Rolling Stones lançam Foreign Tongues, rock sem idade aos seus oitenta anos

27 de June de 2026 Publicado | Traducido del español

Os Rolling Stones voltam à carga com Foreign Tongues, seu segundo disco em três anos. Com 14 canções que transitam entre o rock, o soul e o blues, a banda demonstra que, aos 80 anos, a energia não falta. Embora não haja hinos geracionais, o álbum é uma amostra sólida de ofício e celebração de uma lenda que se mantém ativa.

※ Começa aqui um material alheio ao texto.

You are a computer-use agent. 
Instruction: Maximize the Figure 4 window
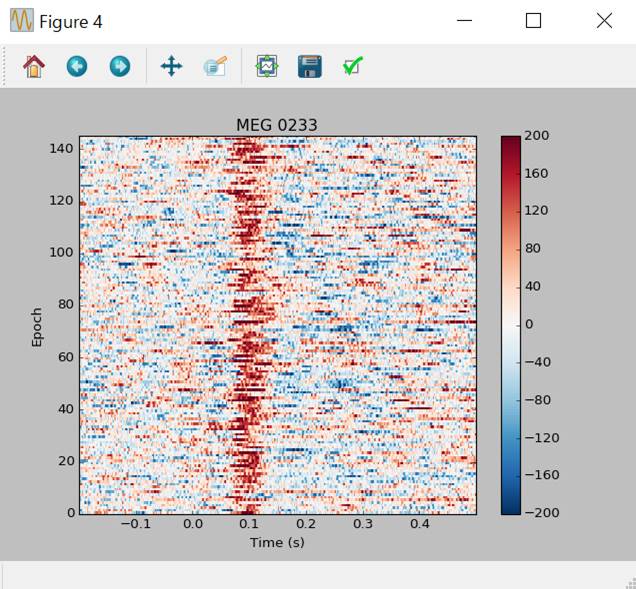point(533,21)
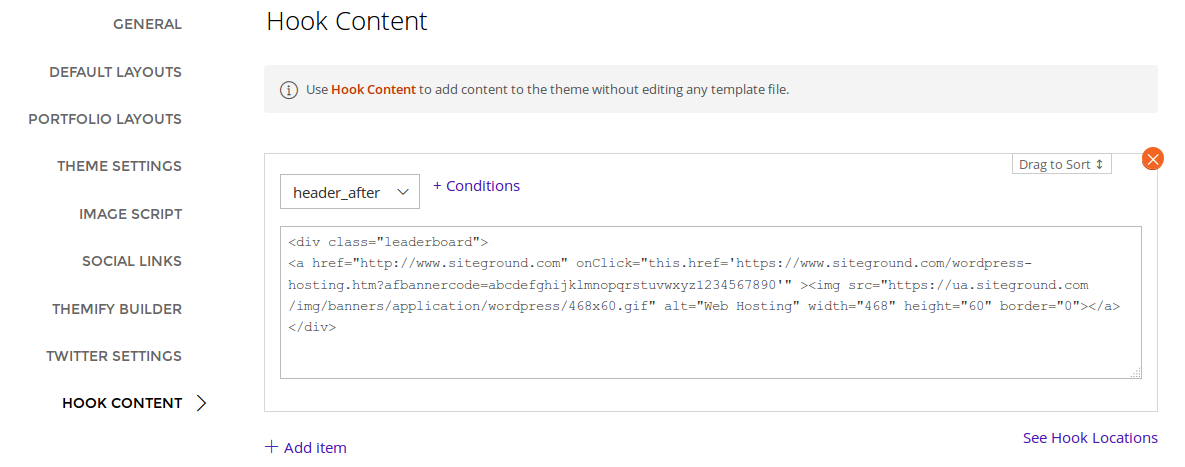Open Twitter Settings tab

point(114,356)
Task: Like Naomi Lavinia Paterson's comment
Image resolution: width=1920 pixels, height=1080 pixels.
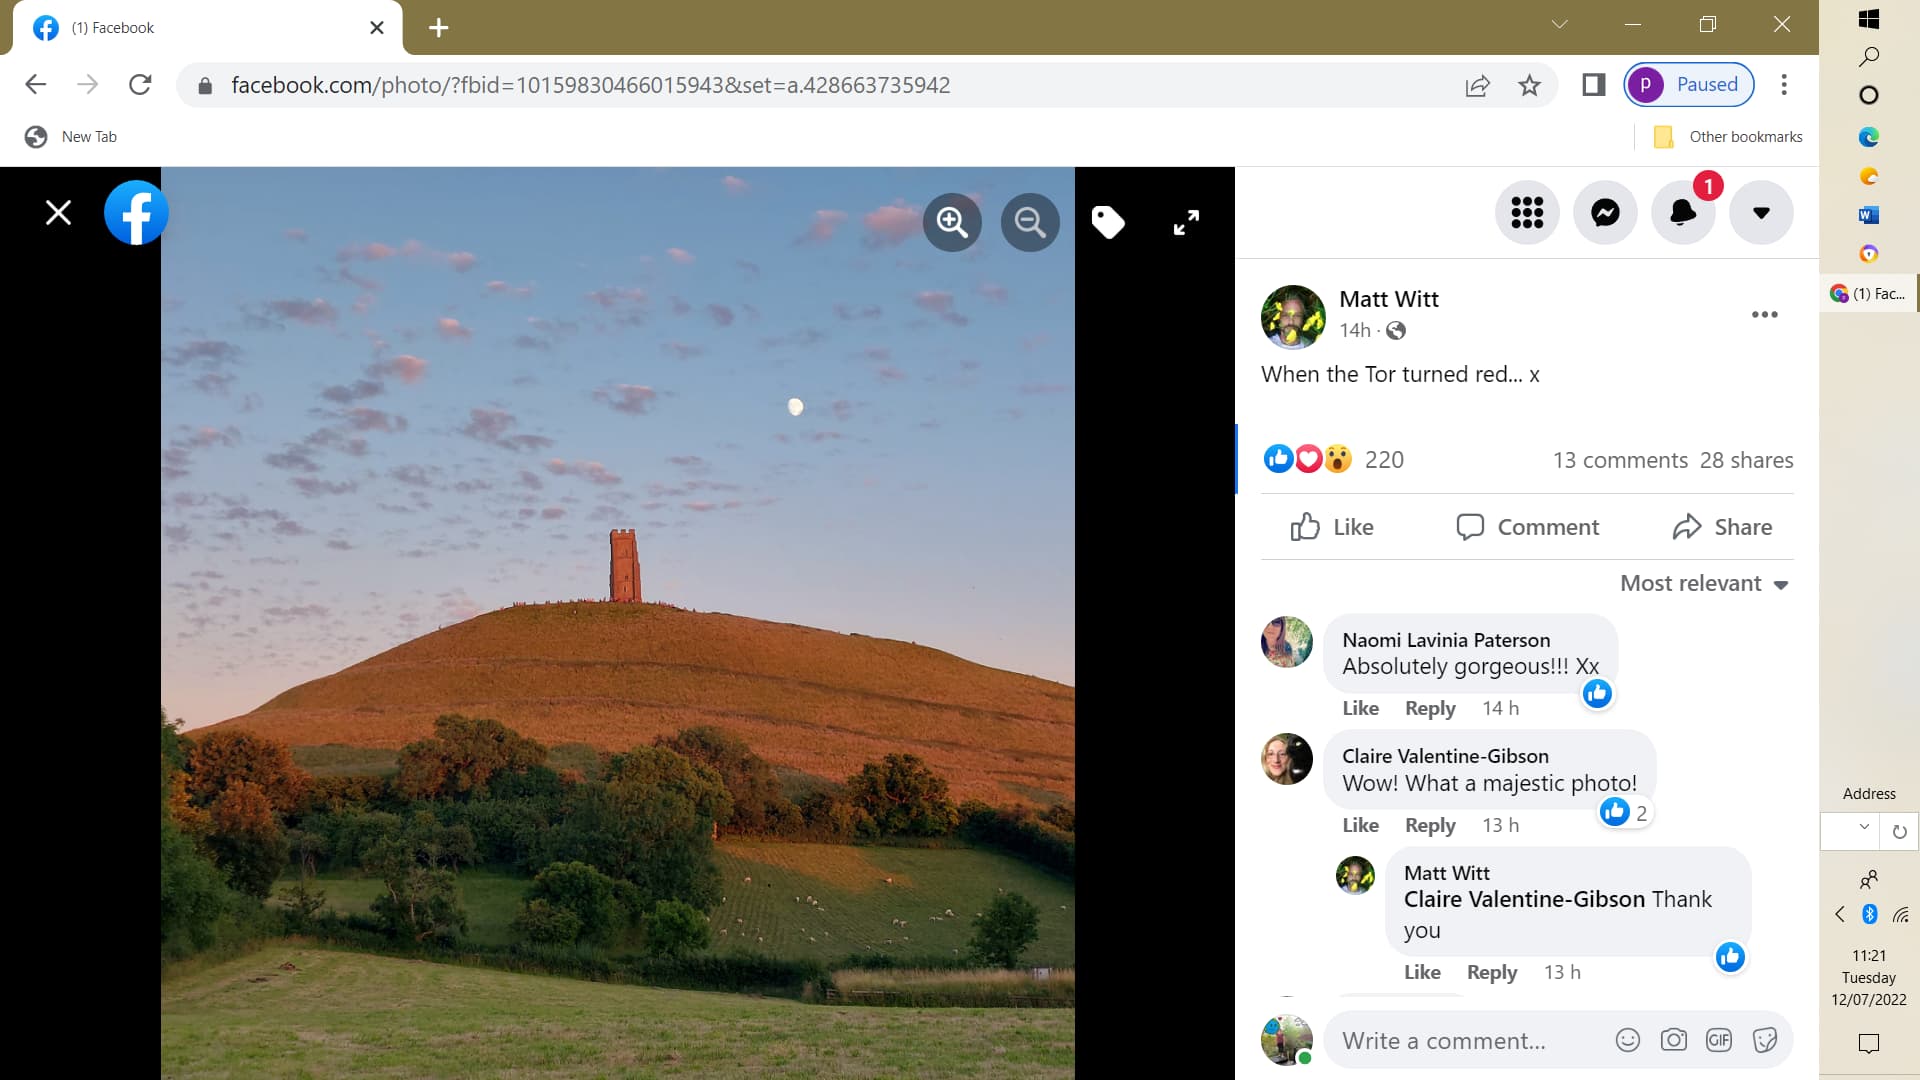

Membros idosos de banda de rock tocando em um estúdio de gravação vintage, mãos envelhecidas segurando braços de guitarra elétrica e baquetas enquanto faders do console de mixagem sobem e descem, bobinas de fita analógica girando lentamente, válvulas de amplificadores brilhando, partículas de poeira flutuando na luz âmbar quente, suor nos rostos mostrando intensa ação musical, energia soulful de blues-rock capturada durante a performance, ilustração técnica fotorrealista cinematográfica, equipamento de estúdio retrô com cabos e microfones, ângulo dramático de baixo para cima, sombras profundas e destaques dourados, texturas ultra-detalhadas de madeira envelhecida e instrumentos desgastados

Produção analógica e gravação ao vivo para capturar a essência 🎛️

Para este trabalho, o grupo optou por sessões ao vivo em estúdio, minimizando overdubs digitais. Foram usados amplificadores valvulados e fitas magnéticas, buscando o calor do som clássico. A mixagem, a cargo de um engenheiro de longa trajetória, priorizou a dinâmica natural da bateria de Charlie Watts e da guitarra de Keith Richards. O resultado é um disco que soa como 1972, mas gravado hoje, sem artifícios de auto-tune ou compressão excessiva. Uma aposta técnica que reforça sua proposta artesanal.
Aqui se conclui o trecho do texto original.